Task details => Count the lines below that contain the string "Mute", treating uppercase and lowercase letters as different, and give only the resulting number.

Records to use =>
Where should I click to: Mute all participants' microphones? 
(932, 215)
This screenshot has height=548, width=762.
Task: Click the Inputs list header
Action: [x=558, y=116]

Solution for this exercise => 1